» **Short task 1**
In the records below, copy the lines word for word. Start at the line that contains "Task: Toggle the pushpin to pin the menu bar" and stop after the line that contains "Action: (315, 96)".

» **Passage shown**

╭──

- Born: Johannes Saul 29 October 1857 Dublin, Ireland
- Died: 28 August 1904 (aged 46) Our Lady's Hospice, Harold's Cross, Ireland
- Resting place: Glasnevin Cemetery, Glasnevin, Dublin, Ireland
- Other name: Dublin Jack
- Known for: Dublin Castle scandal Cleveland Street scandal The Sins of the Cities of the Plain
- Parent(s): Guilelmus Saul Eliza Revington Saul

= John Saul (prostitute) =

Irish homosexual prostitute of the Victorian era

John Saul (29 October 1857 – 28 August 1904), also known as Jack Saul and Dublin Jack, was an Irish sex worker. He featured in two major homosexual scandals, and as a character in two works of pornographic literature of the period. Considered "notorious in Dublin and London" and "made infamous by the sensational testimony he gave in the Cleveland Street scandal", which was published in newspapers around the world, he was later the subject of scholarly analysis and speculation. One reason is the paucity of information on the lives and outlook of individual male prostitutes of the period. Saul has also come to be seen by some as a defiant individual in a society that sought to repress him: "a figure of abjection who refuses his status".

== Early life ==
Christened Johannes (John) Saul, he was born in 1857 in a Dublin tenement slum to a hackney cab driver Guilelmus (William) Saul, and Eliza Revington. He was the second child and eldest son of eventually eight children; his parents did not marry until he was six months old, possibly because Eliza was underage.

As a poor Catholic youth, Saul's opportunities were limited. At eighteen he was charged with committing an indecent offence. Giving testimony in the later Cleveland Street scandal, Saul called himself "a professional Mary-ann" – a period euphemism for rentboy, and stated: "I have lost my character and cannot get on otherwise. I occasionally do odd-jobs for different gay people."

╰──

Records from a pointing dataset

╭──

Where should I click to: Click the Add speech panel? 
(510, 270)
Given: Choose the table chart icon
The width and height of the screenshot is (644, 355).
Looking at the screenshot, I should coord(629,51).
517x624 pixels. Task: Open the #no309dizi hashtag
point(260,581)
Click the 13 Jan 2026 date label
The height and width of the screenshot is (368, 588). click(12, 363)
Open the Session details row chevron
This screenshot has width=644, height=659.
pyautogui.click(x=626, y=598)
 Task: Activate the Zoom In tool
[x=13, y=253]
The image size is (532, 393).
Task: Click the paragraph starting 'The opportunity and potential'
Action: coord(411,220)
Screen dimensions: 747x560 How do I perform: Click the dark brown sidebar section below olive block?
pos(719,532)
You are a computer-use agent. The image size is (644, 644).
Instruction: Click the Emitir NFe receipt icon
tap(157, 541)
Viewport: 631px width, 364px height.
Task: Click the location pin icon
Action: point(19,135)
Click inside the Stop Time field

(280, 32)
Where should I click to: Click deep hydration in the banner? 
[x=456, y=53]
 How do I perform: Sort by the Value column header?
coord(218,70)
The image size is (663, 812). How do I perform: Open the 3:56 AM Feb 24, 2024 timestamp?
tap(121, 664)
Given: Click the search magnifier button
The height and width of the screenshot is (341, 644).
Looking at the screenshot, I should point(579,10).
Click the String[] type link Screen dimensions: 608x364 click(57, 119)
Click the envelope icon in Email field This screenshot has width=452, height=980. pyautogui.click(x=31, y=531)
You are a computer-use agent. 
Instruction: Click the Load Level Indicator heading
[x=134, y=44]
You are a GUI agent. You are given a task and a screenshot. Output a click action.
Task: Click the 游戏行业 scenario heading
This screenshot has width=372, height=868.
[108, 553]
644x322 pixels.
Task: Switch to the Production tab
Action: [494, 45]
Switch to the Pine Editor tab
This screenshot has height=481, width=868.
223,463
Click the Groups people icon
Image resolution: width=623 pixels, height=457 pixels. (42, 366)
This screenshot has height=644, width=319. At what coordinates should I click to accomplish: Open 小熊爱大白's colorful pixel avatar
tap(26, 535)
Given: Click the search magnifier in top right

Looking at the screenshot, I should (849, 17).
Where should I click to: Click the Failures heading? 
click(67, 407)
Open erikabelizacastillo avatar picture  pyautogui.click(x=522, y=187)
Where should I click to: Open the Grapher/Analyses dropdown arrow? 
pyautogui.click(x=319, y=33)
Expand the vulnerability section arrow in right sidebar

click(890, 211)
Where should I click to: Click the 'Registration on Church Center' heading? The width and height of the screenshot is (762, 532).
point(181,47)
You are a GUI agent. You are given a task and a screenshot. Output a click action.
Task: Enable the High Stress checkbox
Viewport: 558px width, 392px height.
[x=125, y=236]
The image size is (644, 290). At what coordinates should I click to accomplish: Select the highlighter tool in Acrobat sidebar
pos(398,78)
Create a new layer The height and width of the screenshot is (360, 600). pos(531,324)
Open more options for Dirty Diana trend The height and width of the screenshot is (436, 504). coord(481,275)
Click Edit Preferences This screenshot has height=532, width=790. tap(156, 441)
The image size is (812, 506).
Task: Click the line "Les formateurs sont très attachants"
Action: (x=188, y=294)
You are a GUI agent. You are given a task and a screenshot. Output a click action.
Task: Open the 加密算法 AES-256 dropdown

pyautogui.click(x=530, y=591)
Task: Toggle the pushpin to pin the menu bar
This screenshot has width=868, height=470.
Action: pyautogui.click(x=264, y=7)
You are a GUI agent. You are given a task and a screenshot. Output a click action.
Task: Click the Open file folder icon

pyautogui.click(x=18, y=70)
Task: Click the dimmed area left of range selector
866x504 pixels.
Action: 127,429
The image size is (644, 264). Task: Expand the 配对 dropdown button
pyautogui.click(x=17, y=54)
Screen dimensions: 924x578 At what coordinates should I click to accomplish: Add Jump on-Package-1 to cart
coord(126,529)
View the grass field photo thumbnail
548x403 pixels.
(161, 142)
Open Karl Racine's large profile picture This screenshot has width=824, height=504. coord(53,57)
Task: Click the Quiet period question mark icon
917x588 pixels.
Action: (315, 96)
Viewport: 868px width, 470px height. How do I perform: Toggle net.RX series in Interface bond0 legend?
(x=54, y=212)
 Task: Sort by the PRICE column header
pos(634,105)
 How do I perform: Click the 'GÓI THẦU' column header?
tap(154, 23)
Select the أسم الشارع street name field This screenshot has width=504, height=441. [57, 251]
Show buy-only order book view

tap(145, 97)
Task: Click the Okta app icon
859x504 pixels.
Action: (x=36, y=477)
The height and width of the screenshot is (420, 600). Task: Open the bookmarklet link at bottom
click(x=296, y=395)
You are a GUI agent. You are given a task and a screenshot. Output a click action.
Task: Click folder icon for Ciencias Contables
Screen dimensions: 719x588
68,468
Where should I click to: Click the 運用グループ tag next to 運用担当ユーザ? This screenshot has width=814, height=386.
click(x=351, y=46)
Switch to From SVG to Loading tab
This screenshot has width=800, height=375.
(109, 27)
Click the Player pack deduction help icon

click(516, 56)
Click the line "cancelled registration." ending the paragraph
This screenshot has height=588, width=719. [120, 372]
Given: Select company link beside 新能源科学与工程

╰──

» **Short task 2**
Based on the John Saul article above, is each statement true: (a) Saul was the first child born to his parents; (b) Saul's father drove a hackney cab; (c) Saul died at Glasnevin Cemetery? Give yes or no for each, with the deciding words from the article.

» **Correct response 1**
Task: Toggle the pushpin to pin the menu bar
This screenshot has width=868, height=470.
Action: pyautogui.click(x=264, y=7)
You are a GUI agent. You are given a task and a screenshot. Output a click action.
Task: Click the Open file folder icon

pyautogui.click(x=18, y=70)
Task: Click the dimmed area left of range selector
866x504 pixels.
Action: 127,429
The image size is (644, 264). Task: Expand the 配对 dropdown button
pyautogui.click(x=17, y=54)
Screen dimensions: 924x578 At what coordinates should I click to accomplish: Add Jump on-Package-1 to cart
coord(126,529)
View the grass field photo thumbnail
548x403 pixels.
(161, 142)
Open Karl Racine's large profile picture This screenshot has width=824, height=504. coord(53,57)
Task: Click the Quiet period question mark icon
917x588 pixels.
Action: (315, 96)

» **Correct response 2**
(a) No: "He was the second child and eldest son of eventually eight children"
(b) Yes: "a hackney cab driver Guilelmus (William) Saul"
(c) No: "Died: 28 August 1904 (aged 46) Our Lady's Hospice, Harold's Cross, Ireland"